"Middleware'98 will be the premier conference on distributed systems platforms
and open distributed processing in 1998. The conference is a synthesis of the
major conferences and workshops in this area into a single international event
and representatives of ICODP (International Conference on Open Distributed
Processing), ICDP (International Conference on Distributed Platforms), DAIS
(Distributed Applications and Interoperable Systems) and SDNE (Services in
Distributed and] Networked Environments) are included on the programme
"The focus of Middleware'98 is on the design, implementation, deployment and
evaluation of distributed systems platforms and architectures for future
networked environments. Of particular interest is the application of both new
and existing architectures and platforms (such as RM-ODP, CORBA and DCOM) in
environments which may include public and private networks, overlayed wired
and wireless technologies, IPv6 and IP multicast, multimedia and real-time
information and an increasing volume of WWW and Java traffic. "

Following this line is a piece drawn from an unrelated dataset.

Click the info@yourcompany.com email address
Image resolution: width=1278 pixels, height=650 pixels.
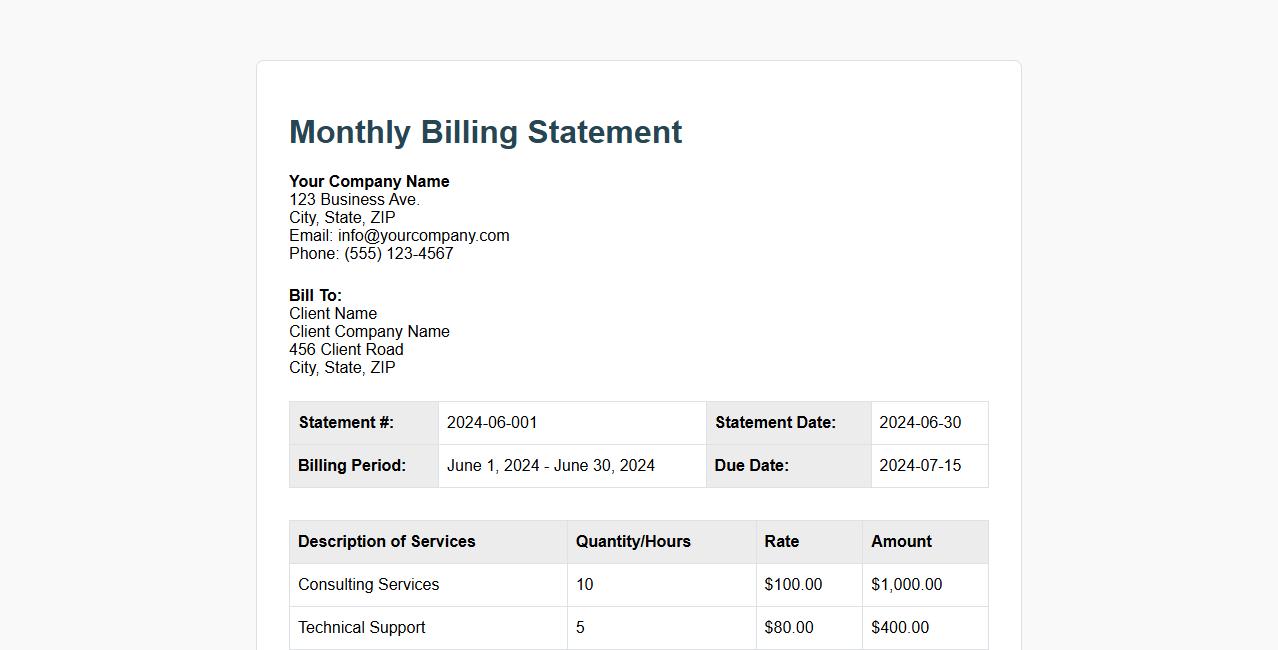423,235
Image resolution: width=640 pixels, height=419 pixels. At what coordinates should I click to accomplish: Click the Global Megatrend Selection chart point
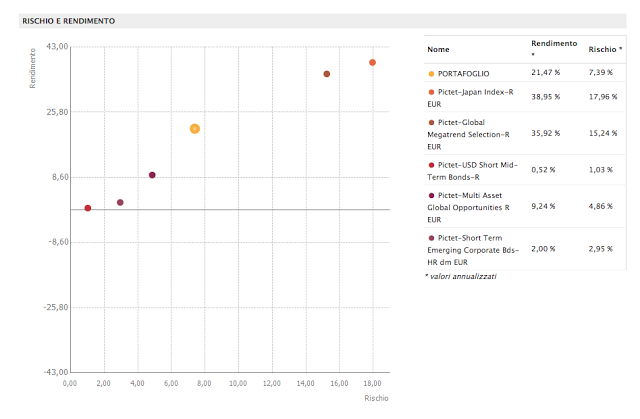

Call me a conference slut, but I don't see how to go through this grad school
thing *without* emitting a paper every six weeks or so. I'm very enamored of
my ability to think Big Thoughts... :-)
In this case, I'm trying to find a suitable host to aim a draft of the xTP
hypothesis. Generic reliable datagram services seem to have gone entirely
underground since the silent vaprous nonsuccess of VMTP ca. 1987 (Versatile
Message Transport Protocol). I still think there's a common message
microkernel below SMTP, HTTP, NNTP, FTP, &c.
But I'm only beginning down this path of inquiry. I'm not yet builidng a
system (heavens no! with this class load...) I need to do a good survey of the
set of TPs, which is a past due term paper from last month; and then begin to
synthesize that into a set of rules for how-we-evolved-so-many-TPs and into a
concrete xTP proposal, parallelling the HTTP-NG work.
March 13 is the deadline for MW'98. Program committee includes:
Peter Honeyman, CITI, University of Michigen, USA.
Derek McAuley, Microsoft Research, UK.
Robert van Renesse, Cornell University, USA.
Doug Schmidt, Washington University, USA.
Richard Soley, OMG, USA.
Doug Terry, Xerox PARC, USA.
More realistically, though, I'd like to extract out some patterns behind TP
developoment: the FloodFill and StoreAndForward distribution strategies,
RetrofittingStateWithCookies, MediaTypeMetadata, and other patterns which are
composed in the wild. A Pattern Language for Messaging Protocols. OOPSLA woudl
be due April 13th. http://www.acm.org/sigplan/oopsla/progcomm.htm
And last but not least, I still harbor dreams that Roy, Henrik, myself, or
some combination thereof will sit down to wrestle the HTTP Object Model into
an archival paper -- but SIGCOMM'98's 1/30 deadline is too close for that.
Your distributed writer,
PS. Oh yeah, C.K. Toh is presenting a talk on Wireless and Ad-Hoc networks
here at UCI this Friday 10 AM, in the EE department. Saw his talk at IETF-DC;
should be good.
PPS. Did anyone else notice the release of CSS2 last November?